Он закрыл дверь в шахту и нажал кнопку вызова. Лифт плавно и бесшумно спустился вниз.

– Тебе Вася не говорил, куда он лыжи навострил? На его двери красный амбарный замок висит – символ его долгого отсутствия.

– В свою муромскую деревню укатил на этюды. Сказал, что ему надоело собачиться с соседями, потому что он, видите ли, мыслитель, а они – одичавшие мещане, и своим пустым гомоном все мысли у него из головы выбивают. В деревне же его все уважают и в гости зовут, чтобы он им про Москву рассказывал.

– Надо же, уехал и мне не позвонил, тоже мне друг называется.

– Он звонил тебе, но тебя дома не оказалось. Катя к телефону подошла, и он попросил её тебе об этом сказать, однако, видать, она забыла это сделать Я по твоему лицу вижу, что тебя что-то мучает, – вытирая тряпкой измазанные машинным маслом руки, сочувственно проговорил он. – Давай рассказывай, судя по всему, с Екатериной у тебя не лады.

– Да всё как-то наперекосяк пошло: рассказ не особенно получается, а тут ещё Катька постоянно чем-то недовольна и всё суетится – то к подруге, то ещё куда-то убегает. Вот и сегодня к маме своей уехала с самого утра. Сказала, что пробудет у неё не меньше недели, мол, мама болеет, и с ней постоянно кто-то должен находиться…

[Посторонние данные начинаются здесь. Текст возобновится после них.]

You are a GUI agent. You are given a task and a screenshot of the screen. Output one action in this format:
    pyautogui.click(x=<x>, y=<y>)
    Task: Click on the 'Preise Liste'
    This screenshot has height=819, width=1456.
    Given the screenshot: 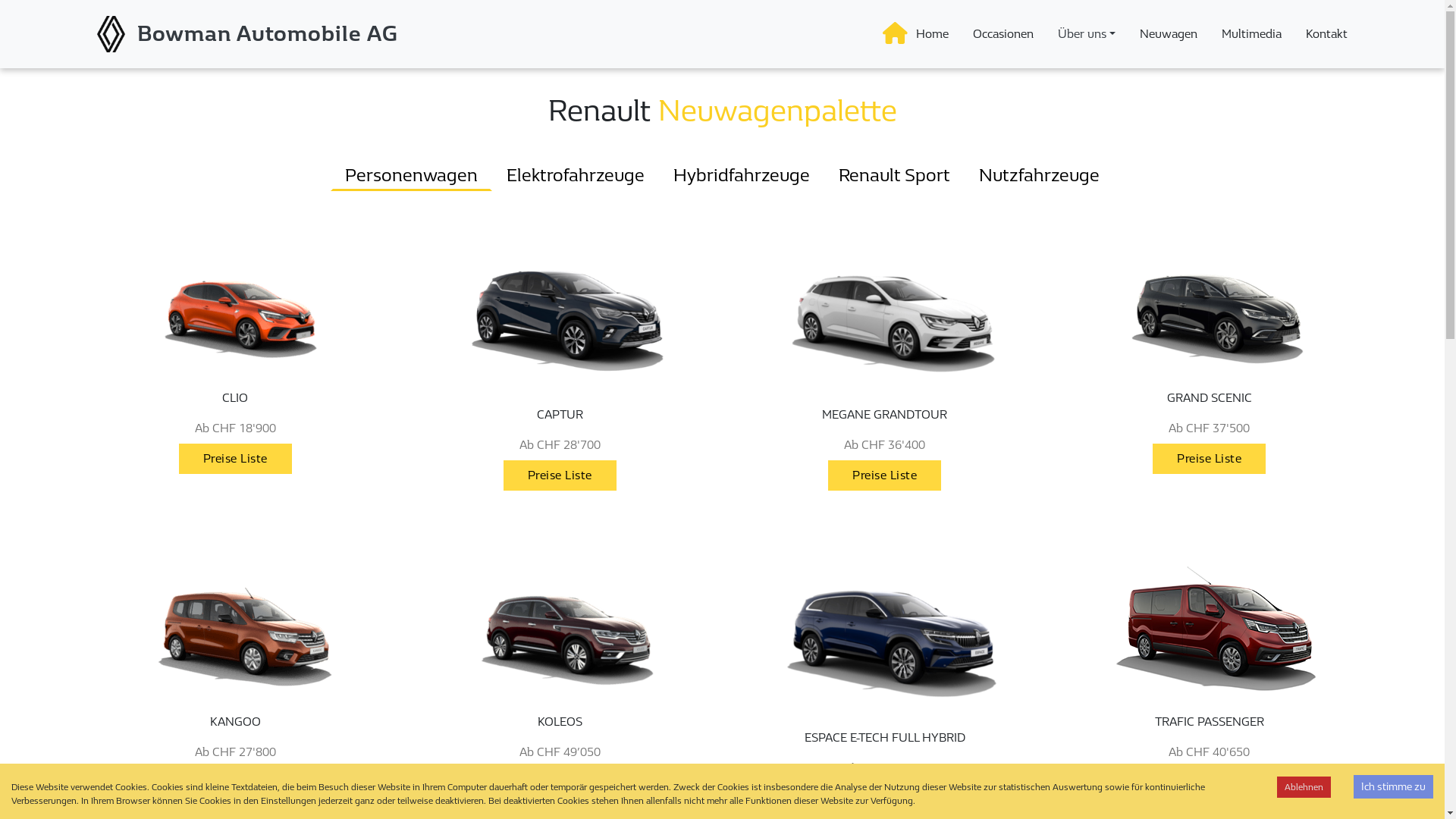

В этот миг дверь сорокинской квартиры распахнулась и на лестничную площадку в пеньюаре бордового цвета, расшитом золотыми драконами, вальяжно вышла Феодора Львовна.

– Серж, это вы, оказывается, тут разговариваете? Рада вас видеть, – подойдя ко мне и величественно подавая мне руку, с каким-то французским прононсом произнесла она. – А я слышу голоса за дверью и подумала, что это соседи чем-то опять недовольны и моего мужа тиранят. Почему вы тут беседовать решили? Заходите в квартиру – чайку с крыжовенным вареньем попьём.

Уже сидя за столом и разливая кипяток по чашкам с чайной заваркой из электрического, начищенного до блеска самовара, Феодора Львовна, не утратив французского прононса спросила:

– Серж, что же вы моему оболтусу Чехова постеснялись дать, или вы его в букинистический магазин снесли? Только не обижайтесь на мою прямолинейность. Я ведь знаю, что у творческих людей вроде вас денег часто не бывает.

– Дело не в этом, Феодора Львовна, хотя насчёт денег вы отчасти правы, просто времена, когда жил и творил Чехов, давно прошли, и взаимоотношения между людьми сильно поменялись. Вот я и решил: оставить девятнадцатый век в покое, а самому написать рассказ о современной любви…

– Я же тебе говорил об этом, – прервал меня Сорокин, обращаясь к своей жене. – Ты просто забыла. Когда он его напишет, даст мне почитать.

– Представляете, Серж, – со скорбным выражением лица проговорила Феодора Львовна, – всё бы было ничего, если бы он до беспамятства не увлёкся этой противной шведской ходьбой, совершенно утратив чувство реальности, как будто русская ходьба хуже: у нас, чтобы ходить, даже палки не нужны, а он теперь без них никуда, ходит и прохожих палками пугает. Ну куда это годится? Но самое, на мой взгляд, ужасное – это почти полное забвение своих мужских обязанностей, которые должен без напоминаний соблюдать каждый уважающий себя семейный мужчина. Ну вы, надеюсь, понимаете, что я имею в виду, и если бы он не приволок однажды с собой собаку, которая как-то меня немного успокоила и отвлекла от мрачных упаднических мыслей, то я бы в конце концов заплакала и в рыданиях, заливаясь непрошеными и горькими слезами, ушла бы от него к другому мужчине, а за мной, между прочим, очередь из бобылей уже давно выстроилась, да было бы тебе известно, – уже с некоторой язвительностью в голосе обратилась она к оторопевшему мужу. – Заруби себе это на носу и постарайся больше не причинять мне душевную боль своими шведскими выкрутасами. Надеюсь, рассказ Сержа приведёт тебя в чувство. Когда же вы собираетесь его закончить? – это уже ко мне.